TASK ITEM. Your reply should hold only the lines from the records below where "image" occurs.

MATERIAL FOR THIS TASK.
*** Begin section ***

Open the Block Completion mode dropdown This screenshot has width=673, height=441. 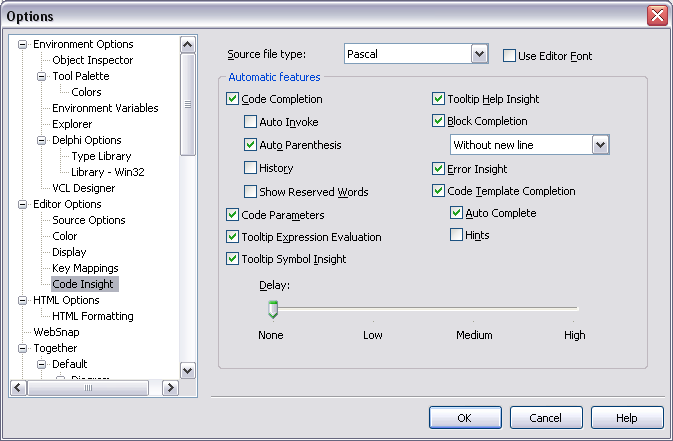600,146
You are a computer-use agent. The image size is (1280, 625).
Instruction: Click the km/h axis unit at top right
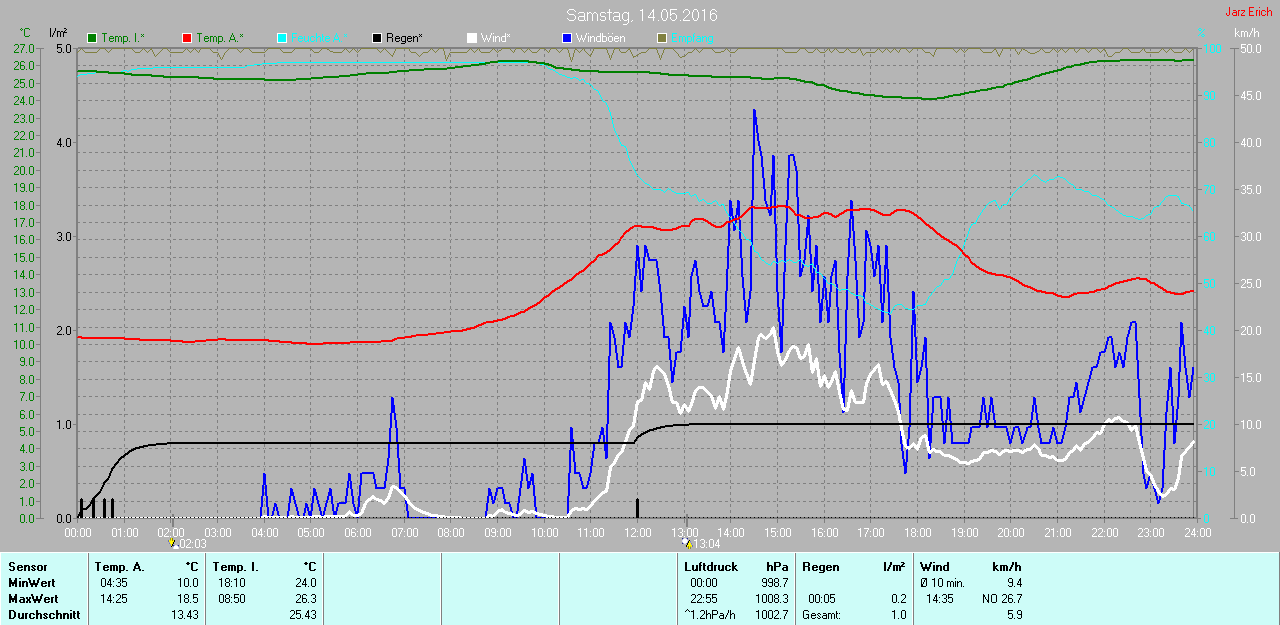[1246, 33]
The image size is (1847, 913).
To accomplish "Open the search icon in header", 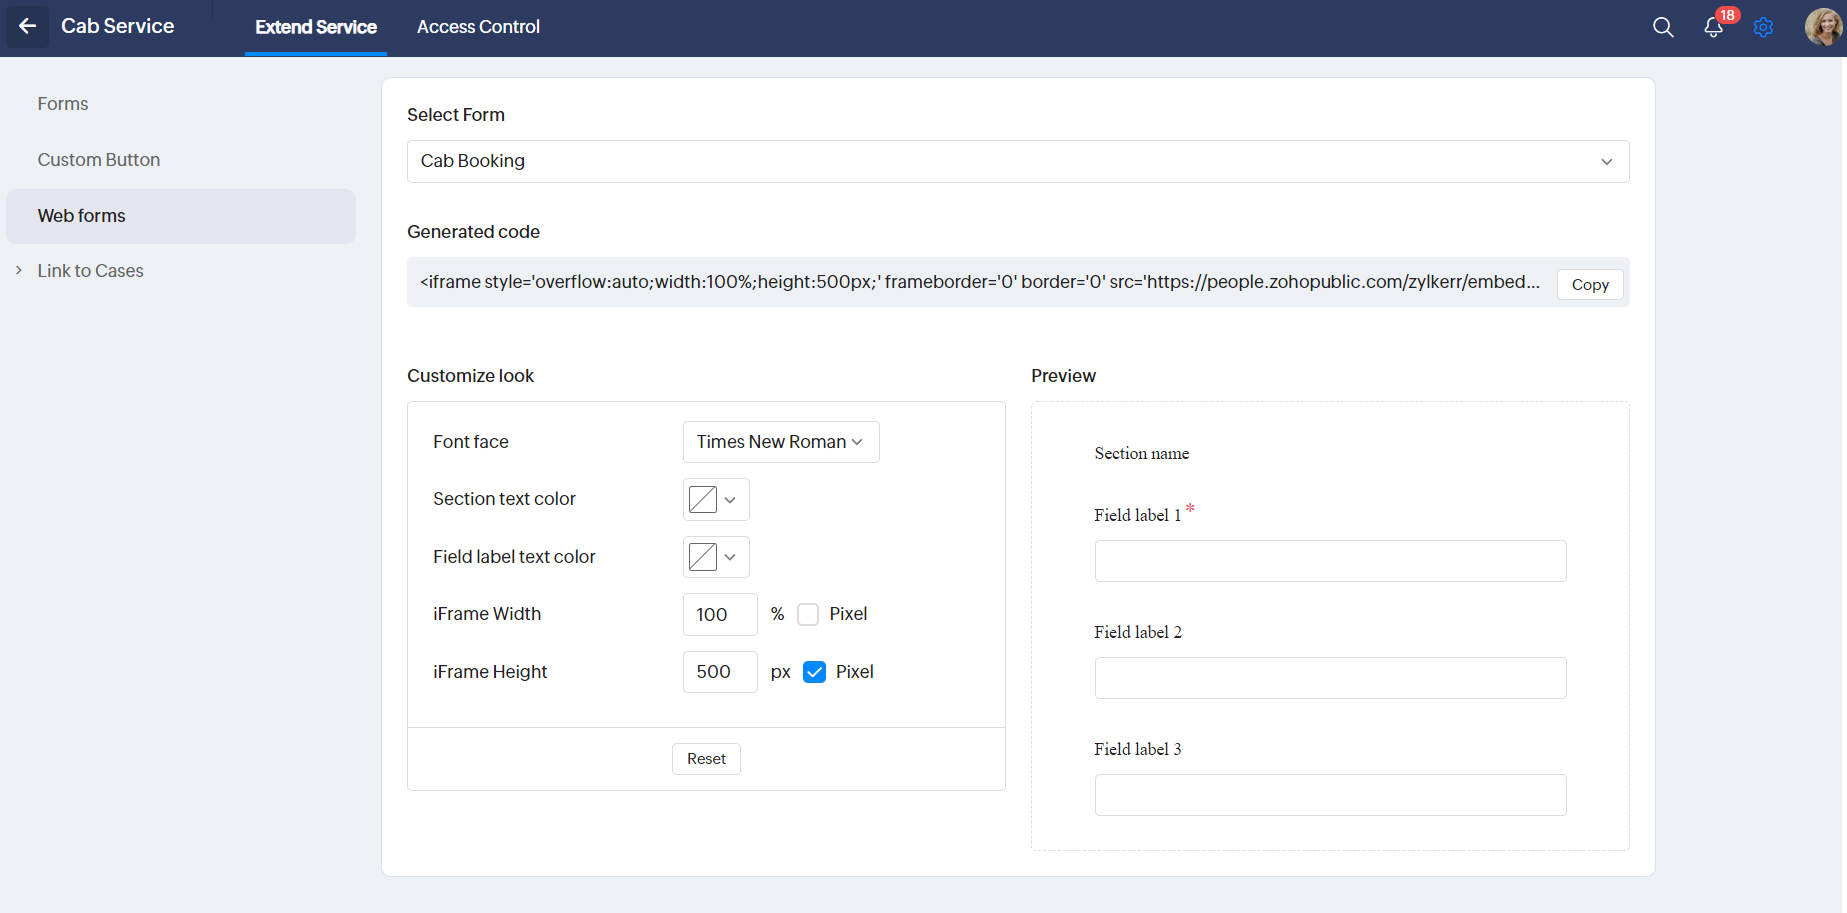I will [x=1662, y=27].
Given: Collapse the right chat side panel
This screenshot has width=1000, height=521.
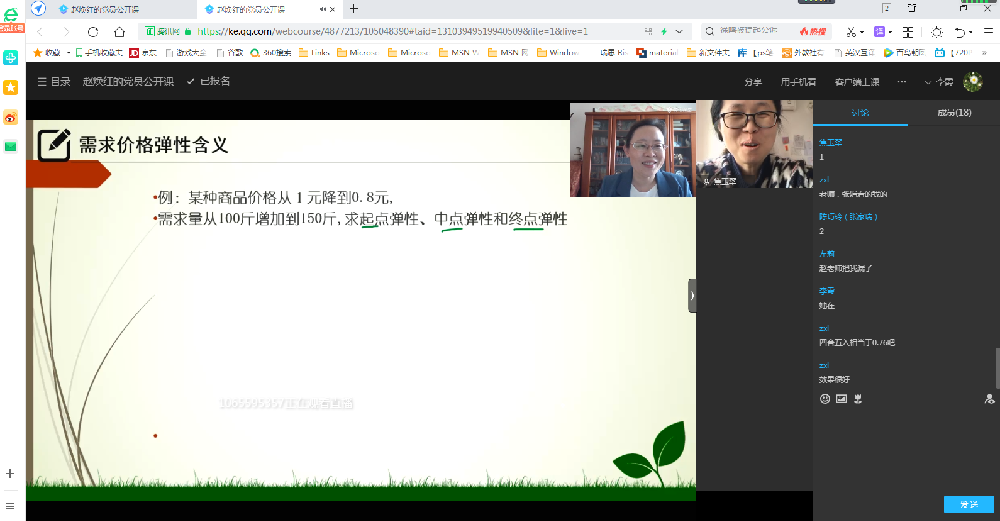Looking at the screenshot, I should pyautogui.click(x=691, y=295).
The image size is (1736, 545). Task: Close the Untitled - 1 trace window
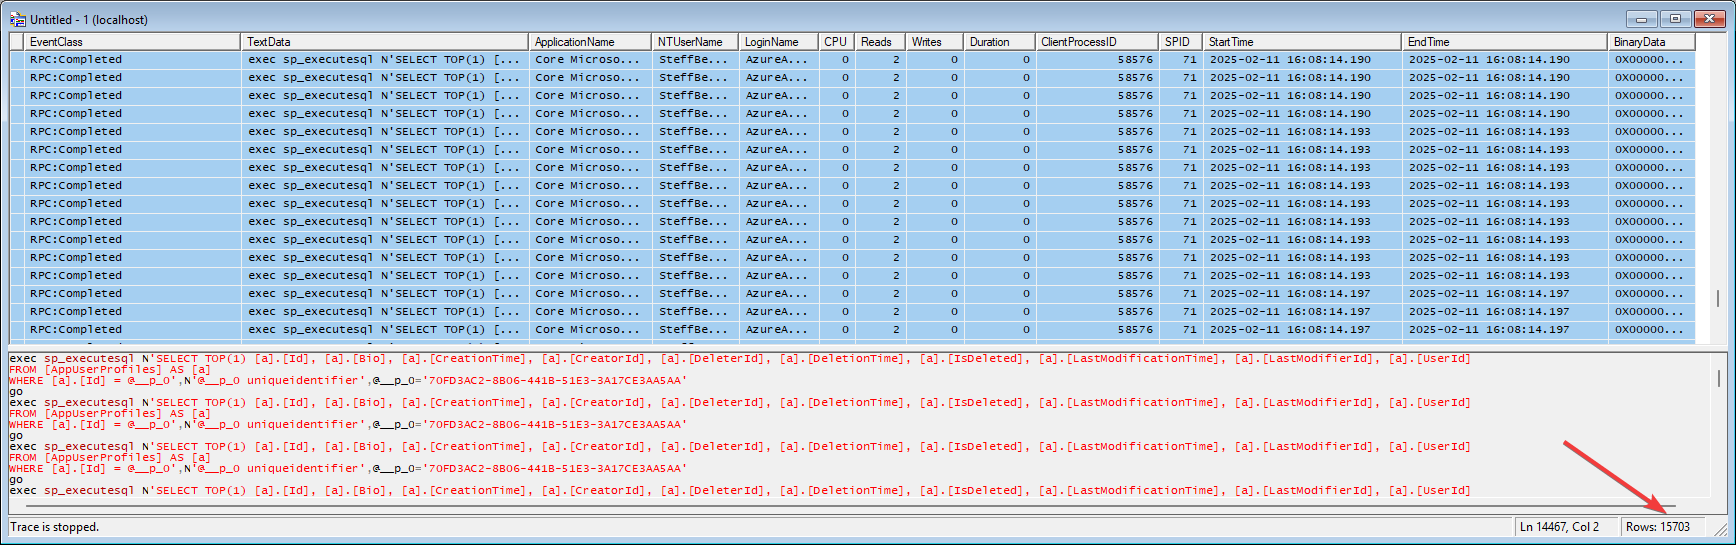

*** End section ***

OUTPUT BELOW.
You are a computer-use agent. The image size is (1280, 625).
The image size is (1847, 913).
The image size is (1736, 545). Task: Close the Untitled - 1 trace window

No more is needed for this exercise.